Quick Take
After decades of pressure from farmworkers and their allies, California launched a statewide system to warn communities before they’re exposed to toxic pesticides. But health concerns remain.
On a sweltering August morning in 1988, Cesar Chavez ended a 36-day water-only fast to protest high rates of cancer and birth defects among California grape workers and their children, which he blamed on the profusion of pesticides in the fields, water and air around farming towns.
Thirty-seven years later, state regulators launched the nation’s first early-warning system for spraying toxic agricultural chemicals.
California has long produced more fruits, vegetables and nuts than any other state. But that bounty comes at a cost. State officials logged more than 2,500 cases of pesticide-related illnesses between 2011 and 2021, when growers applied an average of 202 million pounds of pesticides a year, including chemicals that cause cancer, birth defects and neurological and reproductive damage, among other health problems.
On Monday, the California Department of Pesticide Regulation launched SprayDays, billed as “a first-of-its-kind statewide system to provide transparent, accessible and timely notifications and information about the use of specific pesticides.” State officials celebrated the launch in Shafter, a small Central Valley town known for producing table grapes and tree nuts that is inundated by air pollution from pesticides and oil and gas operations.
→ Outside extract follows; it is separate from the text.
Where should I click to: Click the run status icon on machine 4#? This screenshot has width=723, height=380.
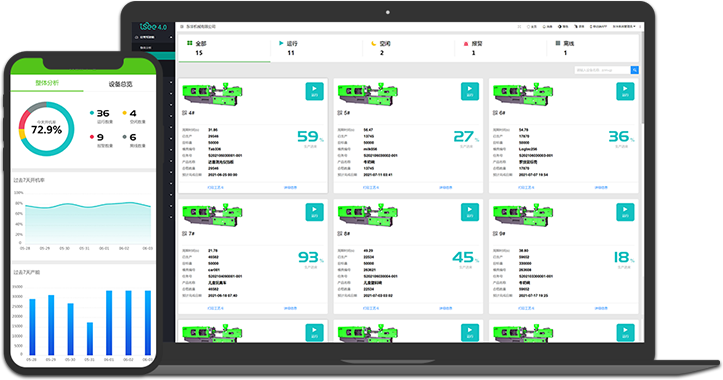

The celebration was about 20 miles south of where Chavez refused food to raise awareness about the pesticide poisoning of farmworkers.
“I’ve been fighting pesticides since 1980 with Cesar Chavez and now with this coalition with Californians for Pesticide Reform,” said Gustavo Aguirre, associate director of the Center on Race, Poverty and the Environment, based in Delano, where Chavez fasted. “It’s an honor to be here this afternoon, celebrating this great victory that is a result of the collective action that we had throughout the state,” he said at a press briefing in Shafter.
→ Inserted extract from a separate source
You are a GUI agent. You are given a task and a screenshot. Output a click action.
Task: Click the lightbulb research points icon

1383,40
Shafter residents first pushed for advance spraying notices as part of Assembly Bill 617’s Community Air Protection Program, which was established to reduce exposure in communities most affected by air pollution. But when the county agricultural commissioner declined to implement the community’s plan, Aguirre said, “we took it to the state.”
And now, instead of a notification system just for the area around Shafter, communities can celebrate a notification system that applies to the entire state of California, he said.
As Aguirre spoke, community members shouted, “Sí, se pudo! Sí, se pudo!” — “We did it!” — as they held banners and wore T-shirts reading “The 1st in the nation!” and “Exact location.”
Sixty-three years ago, in warning about the toxic effects of pesticides, Rachel Carson said “the obligation to endure gives us the right to know,” said Californians for Pesticide Reform co-director Angel Garcia. “In every single one of those 63 years, farmworker communities like the ones here in Shafter, in their struggle to endure, have demanded the right to know about pesticides and their applications in one form or another. These communities have never given up the fight for justice.”
Pesticide regulators say the SprayDays site will list information about intended applications of soil-sterilizing volatile chemicals called fumigants 48 hours in advance and 24 hours in advance for all other pesticides that require specialized handling, which are called “restricted use” pesticides.

The SprayDays site shows that growers plan to apply the cancer-causing fumigant 1,3-D on March 26 and 27 over nearly 80 acres of fields about four miles north of Shafter High School. California pesticide regulators allow growers to apply substantially higher levels of 1,3-D than the state has determined poses no risk of cancer, as Inside Climate News reported.
Pesticide-reform advocates vowed to continue fighting for a better system.
“Our state does not do a good job on protecting our communities from these highly hazardous chemicals,” Garcia said. “More than 130 pesticides applied in the state cannot be legally applied in the European Union. And since California is so far behind by world regulation standards, we’ve needed pesticide notification so that we can try to protect our loved ones in the absence of state protection.”
Protection from toxic pesticides has been a central workplace safety issue for farmworkers for generations, said Cesar Lara, director of workforce strategy for the California Federation of Labor Unions, at the press briefing. Approximately 500,000 farmworkers in California face hazardous pesticide exposure, and many of the schools in the Central Valley and Central Coast are right next to fields, exposing thousands of children to toxic chemicals, Lara said.
“Our kids in that situation? They shouldn’t be,” he said. “We need to fight more and more.”
The state’s most recent records show that, in 2022, California growers applied nearly 2 million pounds of the five pesticides Chavez and the United Farm Workers fought to ban in the 1980s.
“The wealth and plenty of California agribusiness are built atop the suffering of generations of California farmworkers,” Chavez said after recovering from his debilitating fast to raise awareness about pesticide exposure. “Why do we allow farmworkers to carry the burden of pesticides on their shoulders?”
The generations who came after him are still asking the same question.